→ FRAGMENTO SELECCIONADO

Friday, July 08, 2005

Perros realengos, entre la pestilencia y la rabia

SANTO DOMINGO, R.D.- Julio 10- Los perros realengos están por doquier en este país, coexistiendo a la libre en una sociedad en la que la fealdad del viralata ya quedó apabullada por otras dolientes realidades.


Los gatos también andan sueltos, pero a diferencia de los primeros, que viven ladrando y rebuscando en zafacones el sedimento de nuestras miserias, estos últimos hacen galas del sigilo y la acechanza para hincar sus dientes en cualquier lugar en que haya ración apropiada para sus estómagos.

Eso no quita que sean presas apetitosas de aquellos humanos que ni siquiera tienen la suerte de probar carne todos los días y que, como tantos cuadrúpedos sin dueños, se las buscan en estas calles a como dé lugar.

No sabemos cuántos perros realengos tenemos en el país, pero por el ruido de sus ladridos, no importa el lugar ni la hora, o por la forma en que algunos, los menos domesticados y feroces, se hacen presentes en el escenario, podríamos suponer que no cabrían en una gran perrera.

Uno de los problemas que heredamos de ellos es la rabia. Esta enfermedad se transmite, como sucede con otras plagas microbianas, con un poder expansivo que se disemina en la población y nos provocan muchas dolencias y amarguras.

→ MATERIAL DE ESTUDIO
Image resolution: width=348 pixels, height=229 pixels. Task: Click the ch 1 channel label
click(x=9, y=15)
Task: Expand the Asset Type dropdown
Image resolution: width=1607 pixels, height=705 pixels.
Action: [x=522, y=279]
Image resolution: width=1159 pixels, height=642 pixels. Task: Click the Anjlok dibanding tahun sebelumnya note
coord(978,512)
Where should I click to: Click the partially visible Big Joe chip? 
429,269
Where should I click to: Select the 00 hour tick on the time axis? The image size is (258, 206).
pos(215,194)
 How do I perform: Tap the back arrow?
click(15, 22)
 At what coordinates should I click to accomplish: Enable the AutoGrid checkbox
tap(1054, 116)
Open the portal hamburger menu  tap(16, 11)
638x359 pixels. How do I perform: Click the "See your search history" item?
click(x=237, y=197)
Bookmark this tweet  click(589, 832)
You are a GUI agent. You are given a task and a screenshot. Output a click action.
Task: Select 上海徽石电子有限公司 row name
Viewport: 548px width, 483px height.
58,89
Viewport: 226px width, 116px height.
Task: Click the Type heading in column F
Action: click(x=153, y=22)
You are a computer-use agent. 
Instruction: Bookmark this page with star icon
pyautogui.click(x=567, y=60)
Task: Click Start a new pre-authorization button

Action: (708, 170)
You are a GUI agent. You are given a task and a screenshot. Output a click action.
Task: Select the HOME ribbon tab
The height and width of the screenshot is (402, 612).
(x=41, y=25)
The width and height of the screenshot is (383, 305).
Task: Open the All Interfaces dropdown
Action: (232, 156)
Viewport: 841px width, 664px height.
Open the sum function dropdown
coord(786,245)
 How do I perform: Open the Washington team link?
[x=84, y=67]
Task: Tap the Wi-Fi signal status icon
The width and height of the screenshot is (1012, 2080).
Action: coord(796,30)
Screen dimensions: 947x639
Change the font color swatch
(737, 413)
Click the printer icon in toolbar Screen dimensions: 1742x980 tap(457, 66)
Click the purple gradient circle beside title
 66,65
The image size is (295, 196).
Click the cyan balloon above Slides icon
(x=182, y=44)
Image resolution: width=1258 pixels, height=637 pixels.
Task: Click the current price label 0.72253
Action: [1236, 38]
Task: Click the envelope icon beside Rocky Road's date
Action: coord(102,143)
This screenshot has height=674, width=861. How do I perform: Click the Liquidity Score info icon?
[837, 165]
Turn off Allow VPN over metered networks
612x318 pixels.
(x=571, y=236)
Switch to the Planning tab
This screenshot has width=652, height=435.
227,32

→ INSTRUCCIONES
En el artículo sobre los perros realengos, ¿qué enfermedad se menciona como uno de los problemas que heredamos de ellos? Las entradas no tienen ningún papel en esto.

→ TAREA RESUELTA
La rabia.